Montpellier : Plusieurs enfants auraient été victimes de graves actes de maltraitance dans une école privée.


Illustration. (Shutterstock)

La directrice d’une école bilingue privée de Montpellier (Hérault) a été placée en garde à vue ce mardi, après des soupçons de faits très graves de maltraitance sur plusieurs enfants. Au moins huit d’entre-eux, âgés de 4 à 8 ans, auraient été victimes de ces agissements.

Les enquêteurs ont eu le plus grand mal à obtenir des témoignages. Tout est parti d’une plainte de la famille d’un ancien élève âgé de 8 ans, en mars dernier. Une plainte visant la directrice de l’école, âgée de 64 ans, ainsi que plusieurs professeurs.

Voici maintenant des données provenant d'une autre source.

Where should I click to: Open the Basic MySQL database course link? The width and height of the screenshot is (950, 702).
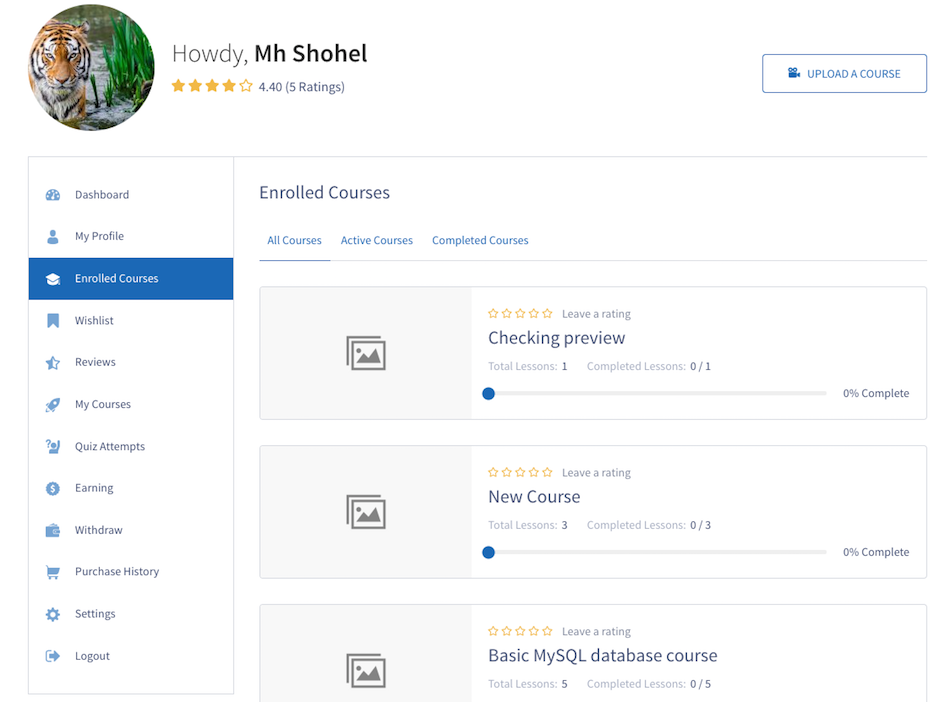point(602,655)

Les policiers ont alors été confrontés à un climat d’omerta très présent chez les parents d’élèves raconte Le Parisien. « Les tarifs élevés de l’école, présentée comme un modèle du genre par les parents, et la crainte de représailles ont été des obstacles importants pour les enquêteurs » a indiqué une source proche de l’enquête au journal francilien.

Malgré cela, les enquêteurs sont parvenus à convaincre huit parents d’élèves à déposer plainte. Les faits racontés sont particulièrement graves.

Forcé à manger son vomi

L’un des enfants a d’abord raconté avoir été forcé à manger son vomi à la cantine. Un autre a expliqué avoir été mis torse nu, avec un sexe masculin dessiné sur le ventre. Un troisième a quant à lui raconté aux policiers qu’il avait été forcé à manger des aliments, alors qu’il souffrait d’une allergie alimentaire.

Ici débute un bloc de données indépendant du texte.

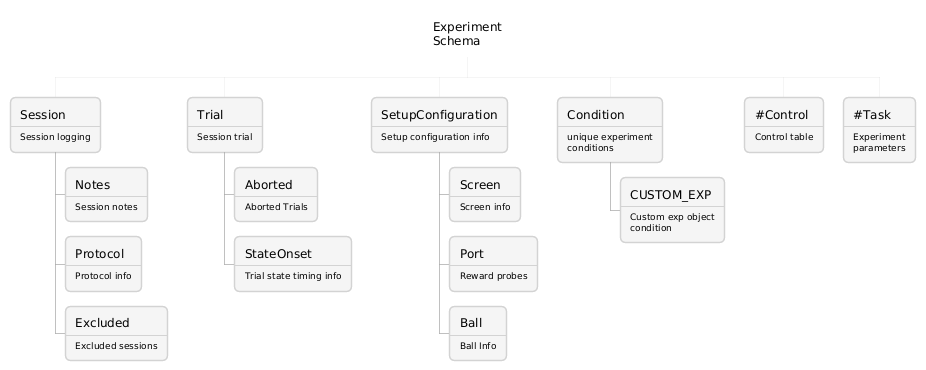
Task: Select the CUSTOM_EXP node
Action: [672, 210]
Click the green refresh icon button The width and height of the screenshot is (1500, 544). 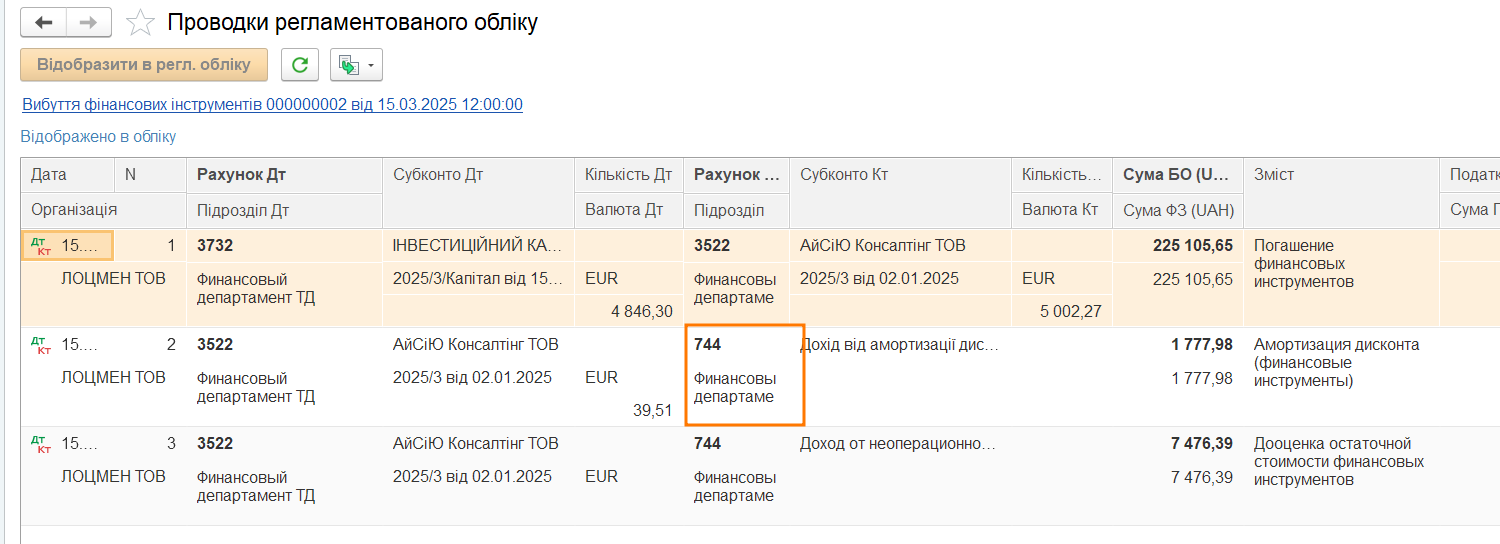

D’après les récits des victimes, des enfants ont aussi été maintenus la tête sous l’eau alors qu’ils étaient terrorisés. Autre fait relaté : des enfants auraient été forcés à porter des chaussettes inversées (droite et gauche à l’envers).

L’affaire ne fait que débuter

Face aux enquêteurs, la directrice, présentée comme instable psychologiquement, a nié les faits. Cette dernière a été remise en liberté alors que l’enquête préliminaire se poursuit.

D’autres enseignants pourraient également être mis en cause dans cette affaire et la liste des victimes pourraient aussi s’allonger précise le quotidien.